Records to use:
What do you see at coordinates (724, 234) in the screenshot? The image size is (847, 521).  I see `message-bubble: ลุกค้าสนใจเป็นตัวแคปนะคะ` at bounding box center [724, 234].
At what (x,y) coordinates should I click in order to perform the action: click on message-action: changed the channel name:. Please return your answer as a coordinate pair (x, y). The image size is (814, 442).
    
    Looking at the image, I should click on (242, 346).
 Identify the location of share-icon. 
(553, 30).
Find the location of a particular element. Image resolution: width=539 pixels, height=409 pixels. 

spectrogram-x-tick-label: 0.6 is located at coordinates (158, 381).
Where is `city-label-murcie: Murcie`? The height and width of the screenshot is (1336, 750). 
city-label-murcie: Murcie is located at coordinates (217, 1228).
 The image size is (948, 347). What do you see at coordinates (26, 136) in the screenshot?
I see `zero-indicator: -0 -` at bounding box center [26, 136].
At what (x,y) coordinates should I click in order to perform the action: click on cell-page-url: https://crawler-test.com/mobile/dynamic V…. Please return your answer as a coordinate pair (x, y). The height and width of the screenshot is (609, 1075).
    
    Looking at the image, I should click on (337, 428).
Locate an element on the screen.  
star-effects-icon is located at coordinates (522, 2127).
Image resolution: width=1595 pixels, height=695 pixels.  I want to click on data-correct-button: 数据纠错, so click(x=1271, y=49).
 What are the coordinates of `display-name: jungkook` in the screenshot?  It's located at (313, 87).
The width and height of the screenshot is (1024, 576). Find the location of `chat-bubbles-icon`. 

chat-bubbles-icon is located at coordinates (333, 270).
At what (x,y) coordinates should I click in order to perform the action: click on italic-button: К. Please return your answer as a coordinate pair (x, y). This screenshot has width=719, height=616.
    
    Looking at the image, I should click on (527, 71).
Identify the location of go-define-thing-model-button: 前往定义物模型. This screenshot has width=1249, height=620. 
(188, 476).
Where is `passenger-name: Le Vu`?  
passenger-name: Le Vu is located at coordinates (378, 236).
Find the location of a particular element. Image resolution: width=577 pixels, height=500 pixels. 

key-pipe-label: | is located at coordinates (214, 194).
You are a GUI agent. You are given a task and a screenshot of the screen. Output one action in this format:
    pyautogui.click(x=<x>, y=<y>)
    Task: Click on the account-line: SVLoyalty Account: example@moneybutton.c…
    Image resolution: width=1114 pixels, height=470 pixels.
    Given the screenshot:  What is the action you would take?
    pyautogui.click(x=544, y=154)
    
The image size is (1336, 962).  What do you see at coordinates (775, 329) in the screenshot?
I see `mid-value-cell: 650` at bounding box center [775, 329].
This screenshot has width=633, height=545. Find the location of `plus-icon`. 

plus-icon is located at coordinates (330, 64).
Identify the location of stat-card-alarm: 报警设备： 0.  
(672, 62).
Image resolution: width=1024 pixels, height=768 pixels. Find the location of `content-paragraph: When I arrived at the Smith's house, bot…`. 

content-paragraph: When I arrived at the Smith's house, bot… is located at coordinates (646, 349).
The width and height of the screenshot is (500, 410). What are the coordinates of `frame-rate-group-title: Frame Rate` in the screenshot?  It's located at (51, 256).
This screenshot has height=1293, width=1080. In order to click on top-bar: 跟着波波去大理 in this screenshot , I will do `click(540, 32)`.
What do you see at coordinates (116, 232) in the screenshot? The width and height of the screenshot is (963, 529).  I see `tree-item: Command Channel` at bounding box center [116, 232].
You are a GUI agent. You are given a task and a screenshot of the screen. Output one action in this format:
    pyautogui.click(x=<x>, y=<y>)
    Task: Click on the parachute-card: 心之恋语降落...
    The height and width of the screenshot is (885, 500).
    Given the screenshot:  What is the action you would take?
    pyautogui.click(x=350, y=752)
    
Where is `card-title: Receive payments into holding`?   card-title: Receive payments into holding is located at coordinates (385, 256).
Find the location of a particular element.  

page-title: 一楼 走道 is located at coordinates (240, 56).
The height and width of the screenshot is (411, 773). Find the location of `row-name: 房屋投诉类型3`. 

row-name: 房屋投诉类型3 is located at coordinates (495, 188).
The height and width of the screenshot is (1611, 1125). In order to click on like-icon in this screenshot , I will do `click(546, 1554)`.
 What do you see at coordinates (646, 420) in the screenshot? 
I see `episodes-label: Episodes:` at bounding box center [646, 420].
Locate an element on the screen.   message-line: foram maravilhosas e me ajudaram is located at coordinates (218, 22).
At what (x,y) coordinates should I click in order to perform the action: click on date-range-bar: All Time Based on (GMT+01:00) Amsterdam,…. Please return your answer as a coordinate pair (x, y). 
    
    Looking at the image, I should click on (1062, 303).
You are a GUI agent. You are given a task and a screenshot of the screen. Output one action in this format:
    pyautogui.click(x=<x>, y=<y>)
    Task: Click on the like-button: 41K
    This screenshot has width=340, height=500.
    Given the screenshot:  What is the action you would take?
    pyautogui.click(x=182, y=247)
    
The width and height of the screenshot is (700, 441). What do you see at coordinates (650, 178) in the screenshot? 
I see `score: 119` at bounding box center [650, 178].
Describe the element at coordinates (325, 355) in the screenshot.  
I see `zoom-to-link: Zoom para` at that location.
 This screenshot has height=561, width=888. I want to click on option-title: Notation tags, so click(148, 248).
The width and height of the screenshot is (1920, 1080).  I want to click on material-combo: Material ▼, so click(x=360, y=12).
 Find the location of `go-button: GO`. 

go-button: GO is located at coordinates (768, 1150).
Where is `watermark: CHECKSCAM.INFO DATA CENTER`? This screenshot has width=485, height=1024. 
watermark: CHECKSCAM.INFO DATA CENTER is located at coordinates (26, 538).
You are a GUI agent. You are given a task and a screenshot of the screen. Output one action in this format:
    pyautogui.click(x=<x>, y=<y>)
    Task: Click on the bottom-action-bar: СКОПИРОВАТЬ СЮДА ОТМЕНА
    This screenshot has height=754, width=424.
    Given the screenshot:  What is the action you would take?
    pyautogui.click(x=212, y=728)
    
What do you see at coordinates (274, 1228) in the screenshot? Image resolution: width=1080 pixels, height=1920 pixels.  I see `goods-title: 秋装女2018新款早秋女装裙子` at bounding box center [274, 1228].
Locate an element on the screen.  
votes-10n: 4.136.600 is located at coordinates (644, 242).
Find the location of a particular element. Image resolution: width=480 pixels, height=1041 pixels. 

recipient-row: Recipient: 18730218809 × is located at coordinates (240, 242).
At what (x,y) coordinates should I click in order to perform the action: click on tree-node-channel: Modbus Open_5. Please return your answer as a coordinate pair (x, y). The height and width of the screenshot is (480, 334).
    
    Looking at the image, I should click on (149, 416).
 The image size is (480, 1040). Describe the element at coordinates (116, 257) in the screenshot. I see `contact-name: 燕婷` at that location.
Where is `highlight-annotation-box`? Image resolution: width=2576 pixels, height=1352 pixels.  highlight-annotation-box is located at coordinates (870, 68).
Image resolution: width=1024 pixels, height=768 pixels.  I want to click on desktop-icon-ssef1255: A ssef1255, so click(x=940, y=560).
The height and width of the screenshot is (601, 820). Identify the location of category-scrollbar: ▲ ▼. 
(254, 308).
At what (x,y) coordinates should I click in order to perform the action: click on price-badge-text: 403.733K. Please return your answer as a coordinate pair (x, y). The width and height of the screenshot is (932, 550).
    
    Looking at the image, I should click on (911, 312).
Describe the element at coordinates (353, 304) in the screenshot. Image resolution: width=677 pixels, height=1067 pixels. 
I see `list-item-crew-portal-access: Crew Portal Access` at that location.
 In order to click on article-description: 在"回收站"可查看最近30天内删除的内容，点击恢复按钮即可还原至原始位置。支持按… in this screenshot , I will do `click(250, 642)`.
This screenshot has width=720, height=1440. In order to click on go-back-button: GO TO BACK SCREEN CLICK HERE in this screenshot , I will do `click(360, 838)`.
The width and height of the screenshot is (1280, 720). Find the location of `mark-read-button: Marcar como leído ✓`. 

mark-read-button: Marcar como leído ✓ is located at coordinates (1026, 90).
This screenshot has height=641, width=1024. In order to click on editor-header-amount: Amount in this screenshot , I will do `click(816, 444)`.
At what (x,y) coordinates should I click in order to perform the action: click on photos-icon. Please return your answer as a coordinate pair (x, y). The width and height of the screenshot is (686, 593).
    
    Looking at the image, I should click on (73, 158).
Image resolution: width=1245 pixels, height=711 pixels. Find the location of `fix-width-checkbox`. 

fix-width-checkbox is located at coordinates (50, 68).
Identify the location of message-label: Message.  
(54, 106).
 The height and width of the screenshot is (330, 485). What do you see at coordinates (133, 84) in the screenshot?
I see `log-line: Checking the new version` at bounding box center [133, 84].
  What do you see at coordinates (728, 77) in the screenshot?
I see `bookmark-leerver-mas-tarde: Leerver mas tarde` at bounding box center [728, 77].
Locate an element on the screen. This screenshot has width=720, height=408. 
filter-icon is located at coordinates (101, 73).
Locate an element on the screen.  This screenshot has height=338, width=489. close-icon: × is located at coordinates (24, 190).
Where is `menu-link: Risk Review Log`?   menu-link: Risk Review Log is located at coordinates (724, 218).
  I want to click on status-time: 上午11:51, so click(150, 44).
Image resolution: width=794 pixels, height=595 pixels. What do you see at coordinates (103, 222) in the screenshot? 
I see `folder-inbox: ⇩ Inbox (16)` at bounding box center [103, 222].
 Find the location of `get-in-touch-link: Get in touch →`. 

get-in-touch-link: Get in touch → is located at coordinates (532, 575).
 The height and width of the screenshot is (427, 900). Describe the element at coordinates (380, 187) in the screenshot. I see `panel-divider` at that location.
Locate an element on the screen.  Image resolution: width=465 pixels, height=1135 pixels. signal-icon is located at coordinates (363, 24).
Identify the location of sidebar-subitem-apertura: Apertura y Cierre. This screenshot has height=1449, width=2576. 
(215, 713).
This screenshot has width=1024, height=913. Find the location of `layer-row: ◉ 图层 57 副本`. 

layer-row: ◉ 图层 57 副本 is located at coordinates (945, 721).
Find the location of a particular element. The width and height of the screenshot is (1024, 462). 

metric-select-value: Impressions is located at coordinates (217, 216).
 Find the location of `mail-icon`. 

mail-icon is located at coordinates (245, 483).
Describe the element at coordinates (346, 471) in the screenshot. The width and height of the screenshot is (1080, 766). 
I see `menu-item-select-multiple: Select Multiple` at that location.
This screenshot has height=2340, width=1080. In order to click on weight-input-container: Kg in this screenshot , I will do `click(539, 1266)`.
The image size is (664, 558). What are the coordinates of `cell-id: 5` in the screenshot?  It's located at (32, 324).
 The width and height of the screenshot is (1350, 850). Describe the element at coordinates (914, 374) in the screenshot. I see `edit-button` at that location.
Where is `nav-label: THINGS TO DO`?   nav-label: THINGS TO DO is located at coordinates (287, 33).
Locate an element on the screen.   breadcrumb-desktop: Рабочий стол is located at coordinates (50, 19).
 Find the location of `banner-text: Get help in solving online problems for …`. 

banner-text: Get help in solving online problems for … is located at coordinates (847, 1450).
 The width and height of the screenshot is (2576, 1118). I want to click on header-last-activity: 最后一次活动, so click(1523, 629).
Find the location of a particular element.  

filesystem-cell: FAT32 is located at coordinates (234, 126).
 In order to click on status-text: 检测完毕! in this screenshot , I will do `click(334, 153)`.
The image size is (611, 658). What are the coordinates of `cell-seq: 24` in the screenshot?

What is needed: Turn the stretch of the items above from the line containing "coordinates (363, 24)." through the line containing "coordinates (50, 19)." into a numbered list, leaving out blank lines. Include only those lines.

Final answer:
1. Locate an element on the screen.  Image resolution: width=465 pixels, height=1135 pixels. signal-icon is located at coordinates (363, 24).
2. Identify the location of sidebar-subitem-apertura: Apertura y Cierre. This screenshot has height=1449, width=2576. 
3. (215, 713).
4. This screenshot has width=1024, height=913. Find the location of `layer-row: ◉ 图层 57 副本`. 
5. layer-row: ◉ 图层 57 副本 is located at coordinates (945, 721).
6. Find the location of a particular element. The width and height of the screenshot is (1024, 462). 
7. metric-select-value: Impressions is located at coordinates (217, 216).
8.  Find the location of `mail-icon`. 
9. mail-icon is located at coordinates (245, 483).
10. Describe the element at coordinates (346, 471) in the screenshot. The width and height of the screenshot is (1080, 766). 
11. I see `menu-item-select-multiple: Select Multiple` at that location.
12. This screenshot has height=2340, width=1080. In order to click on weight-input-container: Kg in this screenshot , I will do `click(539, 1266)`.
13. The image size is (664, 558). What are the coordinates of `cell-id: 5` in the screenshot?  It's located at (32, 324).
14.  The width and height of the screenshot is (1350, 850). Describe the element at coordinates (914, 374) in the screenshot. I see `edit-button` at that location.
15. Where is `nav-label: THINGS TO DO`?   nav-label: THINGS TO DO is located at coordinates (287, 33).
16. Locate an element on the screen.   breadcrumb-desktop: Рабочий стол is located at coordinates (50, 19).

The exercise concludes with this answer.